Not including the many other things my body now feels and does with no explanation of why my body reacted as it did!

@amandaashley28 it’s nuts how quickly the chest pains come on post infection and how there is no explanation for them! They have been part of my life for 2 years now. I’ve not heard of neuropath antibodies? Is this something your neurologist recommended to try and pin down an underlying cause?
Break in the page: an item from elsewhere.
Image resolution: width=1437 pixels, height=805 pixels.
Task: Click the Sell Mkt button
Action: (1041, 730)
Are you taking a statin drug? You mentioned CMT, there is a whole page of neurotoxic medications that people with CMT should avoid. I know statins intensified my symptoms ten fold, even after ceasing to take them. It was then I started having chest pains. Even now I have episodes of crushing pain in my chest, shoulders and upper arms. The first episode I thought I was having a heart attack, the doctors said it was a panic attack, but it just comes on out of nowhere.
This along with the other symptoms you mentioned.
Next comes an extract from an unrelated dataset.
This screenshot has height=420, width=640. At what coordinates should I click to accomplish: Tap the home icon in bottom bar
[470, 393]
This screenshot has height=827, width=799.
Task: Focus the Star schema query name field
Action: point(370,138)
I was diagnosed with cmt while on a statin drug, now almost 3 years later they say my nerves are conducting fine and say it's small fiber causing my symptoms. I feel for you. My friend saw 6 neurologist before getting a diagnosis. Unless they find the underlying cause chances are your symptoms will worsen. Hopefully you find the answers soon.
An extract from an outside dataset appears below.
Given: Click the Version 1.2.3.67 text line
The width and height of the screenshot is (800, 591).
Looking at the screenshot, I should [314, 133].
I never had Covid but the boosters almost killed me. Besides the chest pain all that you have described sounds like small fiber sensory neuropathy. Ask your neurologist to have a nerve biopsy done. That will tell you if you have it.
The buzzing and burning pain and tingling are all indicative of neuropathy. I also get horrible stabbing pain. It feels like getting stabbed with a knife ( I’ve been stabbed in the leg before) and then seconds later when it feels like the knife is pulled out the pain is gone. The worse for me is when this stabbing pain is at the base of my skull and will last over a week.
My neurologist gave me a prescription for clonazepam. It’s a long duration Valium. It stops the buzzing and the restless leg syndrome. It also help with sleep. It doesn’t help with pain. Gabapentin will be the first med they give you. Some are on 100mg, I am on 1,200mg. If Kratom is legal in your state you may want to give that a shot. It relieves pain even major pain. But you don’t feel buzzed. It attaches to the pain ports in your brain and makes you brain think it’s on opiates. It’s been used for over 1,000 years. You may read some negative reports but most of those come from big pharma. On YouTube there is a great documentary about Kratom. It comes from the coffee family and I don’t know anyone who has had side effects. They say the same as I do, you don’t feel like you’re on drugs, you feel normal except zero pain.
Medical Marijuana does help. I don’t like smoking it because I don’t like feeling stoned so I take sativa gummy’s for the daytime and indica gummy’s at night for pain and to help me sleep.
The frequent urination is normal. But I’m not sure if it’s from the small fiber sensory issues or the Autonomic Neuropathy which I also have. Just try to limit alcohol or any diuretics, or drinking anything after supper. If you have to just take sips. This should help after about a week. Eat salt on your food. It will make you retain water then you can pee throughout the day. Set a timer and try to pee every 2 hours. Empty your system on a regular basis. Guys especially are bad at this. Women urinate more because they avoid urinary tract infections. Try it see if this help. Also try to find a neurologist that deals specifically with neuropathy’s. It’s worth a long drive if you have too. They will know the disease well and they know what works and what does not. They will also know what test to have and which ones are a waist of time.
I hope things go well with you. Also if you had ALS or MS you would already know. On a cat scan or MRI it shows white spots on your brain.

I am truly sorry for you but it looks as though you need to wait for the medics to diagnose you. Unless of course you have multi symptoms like me. I have peripheral neuropathy in my feet and lower legs which has been life changing. Not only that I have tinnitus, I have various other ailments as well which are supervised. There is nothing that can be done about my neuropathy and unfortunately that may be the case for you. Medication is the only thing they can provide but it doesn't really work very well. I just hope they come up with a diagnosis for you as at least you will know where you are.